# Advanced Programming for Language Technologists
Artur Kulmizev, Spring 2020

### Pre-requisites:

For this lecture, we'll be working with several Python libraries. A good way to keep track of the libraries you may use for various projects is to use virtual environments. You can do this in Python by first installing the `virtualenv` library:

`$ pip install --user virtualenv`

Following the installation, you can create a virtual environment as follows:

`$ virtualenv web_scraping`

After doing this, a directory named `web_scraping` will be created in your local directory. This will hold all the necessary packages that you'll be working with on this project. 

To load a virtual env, issue the following command:

`source web_scraping/bin/activate`

After loading an env, you should its name at the beginning of your shell prompt:

`(web_scraping)$`

Once you're inside an environment, you can install packages as follows:

`$ pip install --user beautifulsoup4 selenium`

After the packages have completed installing, their installation will exist within this folder, isolated from the rest of the system. After deactivating the environment, your Python settings will revert to how they were before. To deactivate an environment, you can simply run `(web_scraping)$ deactivate`. 

#### Anaconda

Anaconda is a Python distribution that comes bundled with many essential data science and machine learning packages. It can be downloaded [here](https://www.anaconda.com/distribution/#download-section). It is recommended that you install Anaconda on your personal computers since you'll be working with many relevant packages that it includes. Anaconda also features `conda`, which is a package manager and environment manager in-one. You can create and activate a `conda` virtual environment like so:

`$ conda create -n web_scraping`
`$ source activate web_scraping`

Once inside the environment, you can also use `conda` to install packages:

`(web_scraping) $ conda install beautifulsoup4`

To deactivate the environment, simply do:

`(web_scraping) $ deactivate`

## Lecture 1: Web Scraping

### _What is web scraping?_

Web scraping refers to the practice of writing computer programs that can extract data from web pages. People typically scrape the web for images or text, but other types of data - like geolocation and demographics - are also very prevalent. 

### _How is web scraping relevant to LT?_

As language technologists-in-training, so far you've mostly worked with curated corpus text. This type of text (whether annotated or not) is immensely useful for training machine learning-based NLP systems, but is often very limited in terms of access and scope. 

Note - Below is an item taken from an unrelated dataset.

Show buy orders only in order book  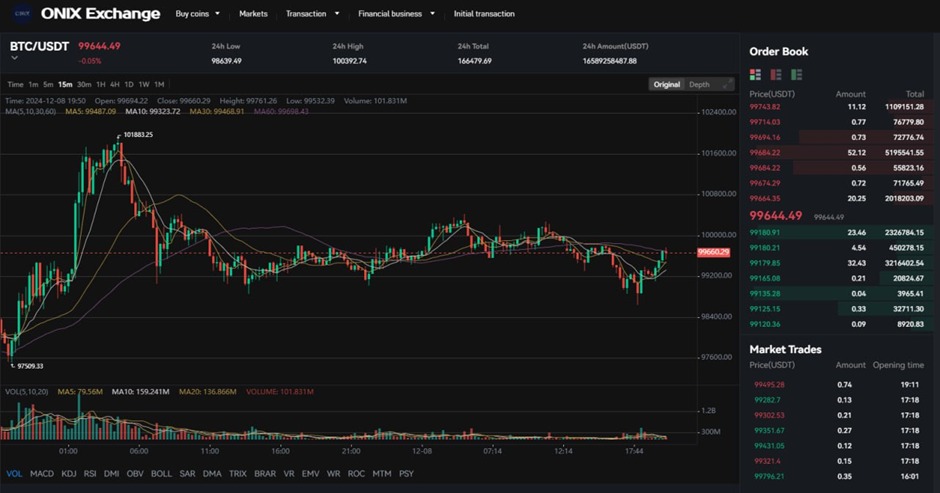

Say you wanted to use Twitter data to investigate dialect differences across various regions of Switzerland. You'll likely need a dataset or corpus of Tweets, along with user-provided geolocation or something of the sort. Perhaps there is an existing dataset you could use, but, in most cases, there likely isn't. Similarly, what if you did manage to get your hands on a perfect corpus, but it only collected Tweets from 2010? Given the rapid pace of language change on the internet, it is unlikely that the data would be sufficiently up-to-date for your purposes. In such cases, you'll probably need to get the data yourself. 

### _How can we do it?_

Typically, when you've determined that you need to acquire your own data from the internet, there are two scenarios that arise. 

#### Easy Scenario: the website provides an API:

API stands for Application Programming Interface. APIs are essentially enterprise-provided tools and guidelines that help users programatically interact with their services. Instead of attempting to navigate the maze of data structures in a particular website from scratch, users can use a website's API to make the process significantly easier - most of the work has already been done for them. For example, [Twitter offers an API](https://developer.twitter.com/en/docs) that specifies how one can retrieve Tweets from a specific time/date, post one's own Tweets, and find relevant information, like geolocation, etc. This can then be used to write programs in the user's language of choice, say, Python. 

Unfortunately, APIs are often only provided by enterprise systems like Twitter, Google, and Facebook. As such, someone looking to crawl disparate sources of information (e.g. English-language blog posts about the Iraq War circa 2001-2004) will need to get creative.

#### Hard Scenario: the website provides no API:

In the case that you don't have access to a website's API, you'll probably have to interact with webpages directly. Webpages are built upon HTML, which stands for Hypertext Markup Language. Scraping is typically done by processing lots of pages, parsing their HTML structure, and returning relevant bits of that structure, like paragraphs of text. Though this might seem daunting, there are a multitude of libraries that can help you make this process relatively painless. For the sake of this tutorial, we'll focus on these. 

### HTML review

A very simple HTML page might look something like this.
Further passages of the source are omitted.